Alzheimer’s disease pathology programmed by gut-derived disparity: A
comprehensive understanding of neurodegeneration
Abstract
The human gut is colonized with microbial species that not only resides
but also facilitate in many functions. The alterations in this
gastrointestinal microbiota directly influence many body systems
including, central nervous system (CNS) disorders such as Alzheimer’s
disease (AD). The term microbiota is thus a determinant factor in the
association between illness and health. AD, the most common form of
dementia, is a neurodegenerative disorder associated with impaired
cognition and cerebral accumulation of amyloid-β peptides (Aβ).

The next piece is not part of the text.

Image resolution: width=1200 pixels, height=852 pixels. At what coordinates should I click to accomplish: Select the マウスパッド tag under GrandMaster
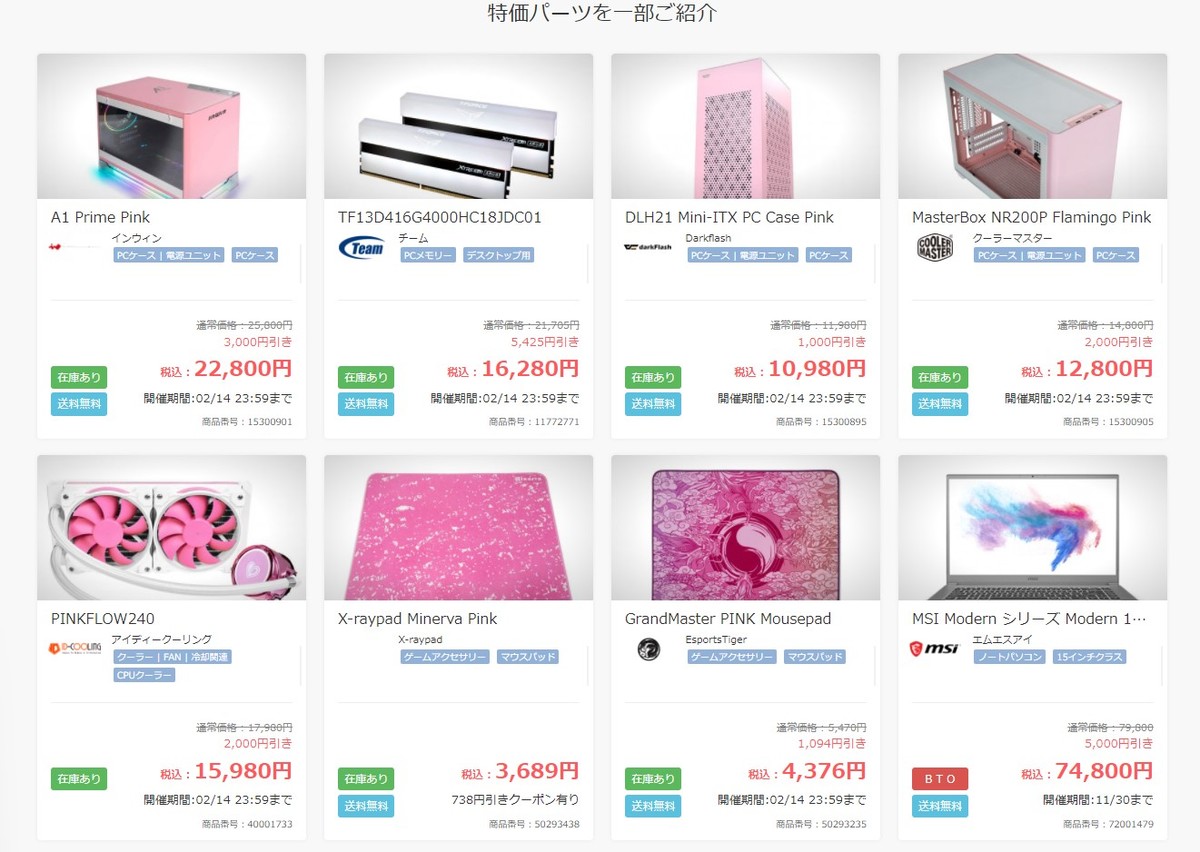tap(815, 657)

Germ-free animals have provided enormous data on the existence of
dysbiosis and its conversion by fecal microbiota transplantation. The
main cause of AD is unknown and it is estimated that by 2050 the number
of patients will increase up to three times. Bacteria populating the gut
microbiota (GM) can secrete large amounts of amyloids and
lipopolysaccharides, which might contribute to the modulation of
signaling pathways and the production of proinflammatory cytokines
associated with the pathogenesis of AD. The Gut-brain axis links the
emotional and cognitive center of the brain with intestinal activities.
Thus, it can be said that the dysbiosis of human microbiome could be a
risk factor for AD. In this review, we provide an overview of GM and how
their dysregulation accounts for the pathogenesis of AD. Illustration of
the mechanisms underlying the modification of GM composition may pave
the way for developing novel preventive and therapeutic approach for AD.